**Tasks and exercises**:
1. In the article on moving homeless people from hotels to group shelters, which organization went to federal court on July 9?
2. Reproduce the article on moving homeless people from hotels to group shelters verbatim, from "In the 2015" to "for the Homeless.".
*** Excerpt provided Section Begins ***
The city’s Department of Homeless Services (DHS) said Monday, July 12, that they are cautiously proceeding to evict homeless people from hotels and put them in group shelters.
The agency’s statement comes after the Legal Aid Society on July 9 went to federal court to put a halt to the city’s effort to move over 8,000 homeless from hotels back to group shelters, accusing the city of violating the rights of people with disabilities.
“As we phase out the temporary use of COVID-period commercial hotels, we and our not-for-profit provider partners are also working closely with clients to assess each individual’s unique needs and grant their Reasonable Accommodation (RA) requests, through a process agreed to in court, with hundreds of accommodations already granted as we work to meet those needs,” said DHS spokesperson Ian Martin.
The legal battle stems from when the pandemic hit last year, as the city quickly moved homeless individuals into temporary housing in hotels.
With the hotel industry floundering due to the pandemic, hotels had plenty of vacancies open. The move aimed to help stop the spread of COVID-19 while also protecting the homeless who are often the most vulnerable of any population.
But the Legal Aid Society argued that DHS had given the approximately 650 shelter residents less than the legally-required 48 hours notice that they had to leave the hotels. They also gave an example of one shelter resident who was moved from a hotel to a shelter that had no accessible shower or bathroom.
“The City’s rushed decision to arbitrarily move thousands of homeless New Yorkers from safe accommodations back to local, crowded shelters is both illegal and inhumane,” said Josh Goldfein, a staff attorney with the Legal Aid Society.
In the 2015 class-action lawsuit Butler v. New York, it was ruled that people who have disabilities and can’t access dorm rooms in group shelters or face health risks would be able to apply for an exemption. This exemption would allow them to stay in a single or double room. If their needs were considered to be “apparent,” the City would have to help them apply and grant them the proper accommodation.
“The pandemic is not over, especially for our clients, many of whom have disabilities and medical conditions that place them at significant risk for severe complications or death should they contract the virus that causes COVID-19,” said Deborah B. Diamant, director at the Coalition for the Homeless.
*** Excerpt provided Section Ends ***
*** Extracted records Section Begins ***
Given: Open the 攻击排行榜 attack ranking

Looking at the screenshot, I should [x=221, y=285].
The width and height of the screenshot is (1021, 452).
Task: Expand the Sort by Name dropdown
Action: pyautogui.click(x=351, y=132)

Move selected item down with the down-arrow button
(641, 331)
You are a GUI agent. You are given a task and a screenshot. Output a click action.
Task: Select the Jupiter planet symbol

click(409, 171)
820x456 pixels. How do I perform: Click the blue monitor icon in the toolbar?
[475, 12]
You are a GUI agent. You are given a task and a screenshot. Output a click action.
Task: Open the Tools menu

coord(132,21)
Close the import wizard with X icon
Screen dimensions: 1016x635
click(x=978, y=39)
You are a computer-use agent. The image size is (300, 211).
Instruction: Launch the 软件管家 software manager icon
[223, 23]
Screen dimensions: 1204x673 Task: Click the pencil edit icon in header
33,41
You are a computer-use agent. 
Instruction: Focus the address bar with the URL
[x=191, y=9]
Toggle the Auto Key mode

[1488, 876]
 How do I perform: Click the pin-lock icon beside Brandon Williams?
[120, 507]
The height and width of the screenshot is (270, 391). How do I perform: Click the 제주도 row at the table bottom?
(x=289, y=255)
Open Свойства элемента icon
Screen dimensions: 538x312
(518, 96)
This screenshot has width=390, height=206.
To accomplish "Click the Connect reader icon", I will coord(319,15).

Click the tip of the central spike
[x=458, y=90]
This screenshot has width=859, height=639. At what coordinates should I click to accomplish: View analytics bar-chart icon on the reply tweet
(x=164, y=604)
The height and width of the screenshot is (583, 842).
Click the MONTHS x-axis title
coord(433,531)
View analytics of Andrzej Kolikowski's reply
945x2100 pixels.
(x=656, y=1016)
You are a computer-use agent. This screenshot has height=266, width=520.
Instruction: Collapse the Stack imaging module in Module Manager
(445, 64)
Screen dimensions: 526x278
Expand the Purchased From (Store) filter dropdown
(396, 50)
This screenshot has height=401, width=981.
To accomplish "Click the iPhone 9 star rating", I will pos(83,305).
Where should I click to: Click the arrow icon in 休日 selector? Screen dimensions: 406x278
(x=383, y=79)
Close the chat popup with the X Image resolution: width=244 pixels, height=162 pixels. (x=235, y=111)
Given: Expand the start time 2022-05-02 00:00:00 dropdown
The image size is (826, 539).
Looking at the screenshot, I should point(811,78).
*** Extracted records Section Ends ***
**Answers by task**:
1. The Legal Aid Society.

2.
In the 2015 class-action lawsuit Butler v. New York, it was ruled that people who have disabilities and can’t access dorm rooms in group shelters or face health risks would be able to apply for an exemption. This exemption would allow them to stay in a single or double room. If their needs were considered to be “apparent,” the City would have to help them apply and grant them the proper accommodation.
“The pandemic is not over, especially for our clients, many of whom have disabilities and medical conditions that place them at significant risk for severe complications or death should they contract the virus that causes COVID-19,” said Deborah B. Diamant, director at the Coalition for the Homeless.